Don and I left Planet Fitness joking about our love-hate relationship with the elliptical. On the way home we debated whether to kill our workout with a chocolate shake.

About that time, Don strained to get a clearer look at something on the roadside. He said, “That looked like someone pushing a wheelchair!”

I thought Don was exercise delirious until he confirmed, “Yep, there’s a man pushing a wheelchair, all right, and the woman in it is holding two paper sacks.”

 We pulled off the busy highway to the safety of a side street. We waited for the man and woman to make their way to us. As they drew closer to our car, I felt a little uneasy. I wanted to help them but was more than a little nervous about stopping. “Don,” I cautioned, “These are total strangers. Be careful.” Always the Good Samaritan, Don hopped out of the car.
As he chatted with them, I wondered what this couple was doing out on such a dark night. What could they be up to?  Don talked easily with the two and quickly offered them a ride to wherever they were going. 

The man straightened long enough to say, “No, don’t need a ride. We’re almost there, but could you spare $12.50?” Don told him we didn’t have any cash.  

The woman sat helplessly in the chair. Her husband mumbled something about an appointment, said he was headed to the McDonald’s to get a job, and mentioned the $12.50 again. 

When Don climbed back into the car, we drove away but neither of us felt right about doing nothing to help. Oh sure, I admit I was a little afraid when we first stopped. I thought, “This is how good folks get robbed and beaten or worse.” 

I was suddenly ashamed I’d been so suspicious. After all, the man hadn’t asked for much, had he? Just $12.50. Little more than the cost of a couple of shakes and maybe even a little less than a couple of Venti® Starbucks drinks. 

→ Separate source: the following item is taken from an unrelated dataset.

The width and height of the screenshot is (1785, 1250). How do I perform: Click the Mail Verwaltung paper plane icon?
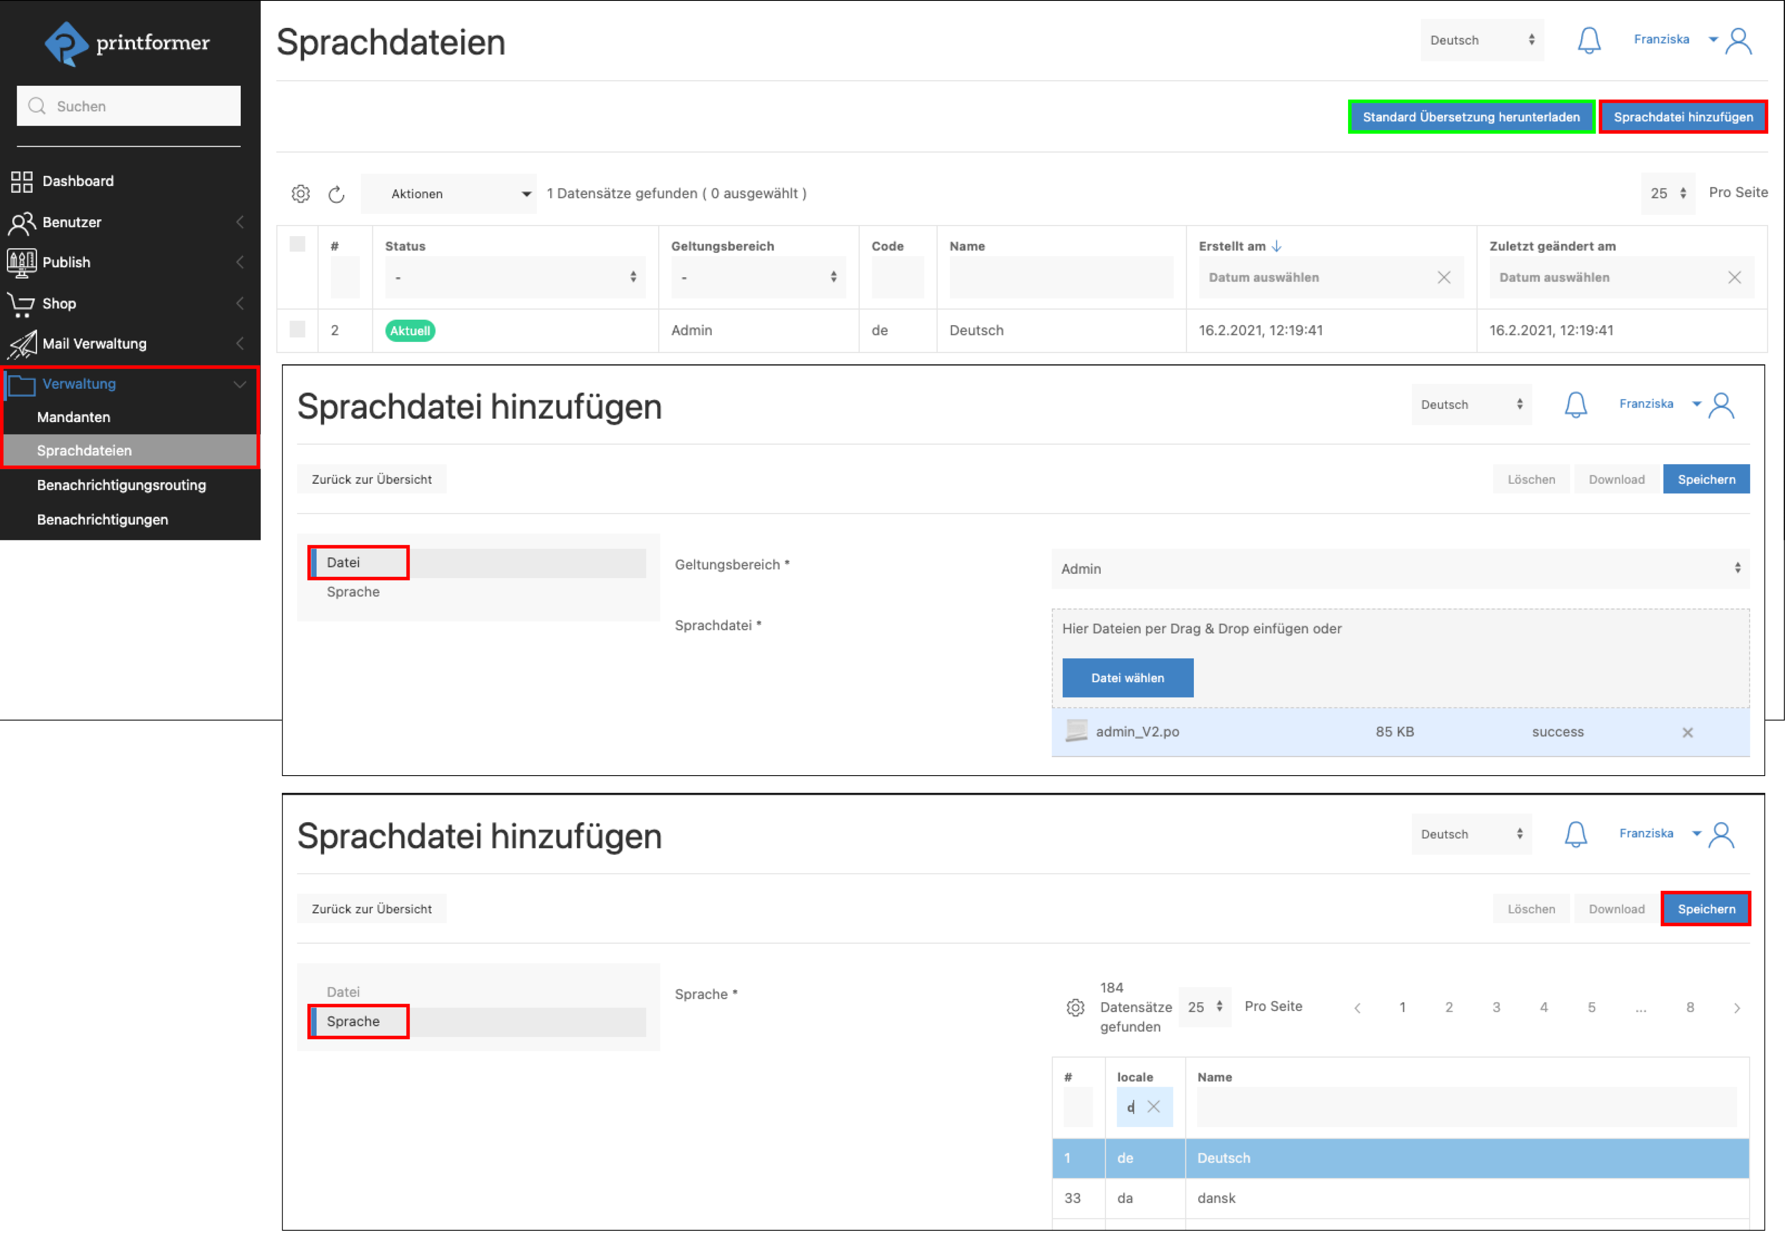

With that in mind, Don and I headed to a nearby bank. We withdrew a few dollars and went to the McDonald’s in search of the pair. When we pulled into the parking lot, Don spotted the gentleman. The two shook hands and Don said, “This isn’t much, but I hope it helps.”  
The man took the single bill and explained his last paycheck from his previous job would be in the mail by the first of the week.

Once home, the cynic in me returned, “You know, Don, he may have been lying to us, may use the money for drugs. Or, we may drive past them tomorrow and find her pushing him!”

The minute the words left my lips, I wanted to take them back. I wanted to be more trusting and generous, willing to give without asking so many questions—like the elderly stranger in overalls who’d helped my friend Lisa when she needed it most.

Lisa and her little girl, Maddie, were suddenly on their own. Now, a single mom, Lisa struggled to pay the bills and also buy food and other necessities. 

Once when they were grocery shopping, Lisa walked the aisles watching her small cart fill quickly. She knew she had only a few dollars in her purse and wondered how she was going to pay for everything they needed. When she got almost to the register, she prepared herself to put some items back. 

With only one customer in line ahead of her now, Lisa bit her lip, fighting back the tears. Maddie twirled in circles and sang the “Hokey, Pokey.” Lisa nodded absently to an elderly man in overalls who stooped to say something to Maddie.

When he walked away, Maddie lifted her little hand and opened her fist to reveal a wad of money.

Lisa’s eyebrows raised as Maddie exclaimed, “That old man said ‘God told me to give this to you.’”

“God told me to give this to you.” 

The elderly gentleman’s words ran through my mind. I suddenly despised my own selfishness. I wondered how often I’d missed an opportunity to help someone because I was too distracted to see the need, too frightened to take the risk, or just didn’t have any cash on me.

With that, I made a decision to lift my eyes, to be willing to show courage, and to keep a little cash on hand—just in case.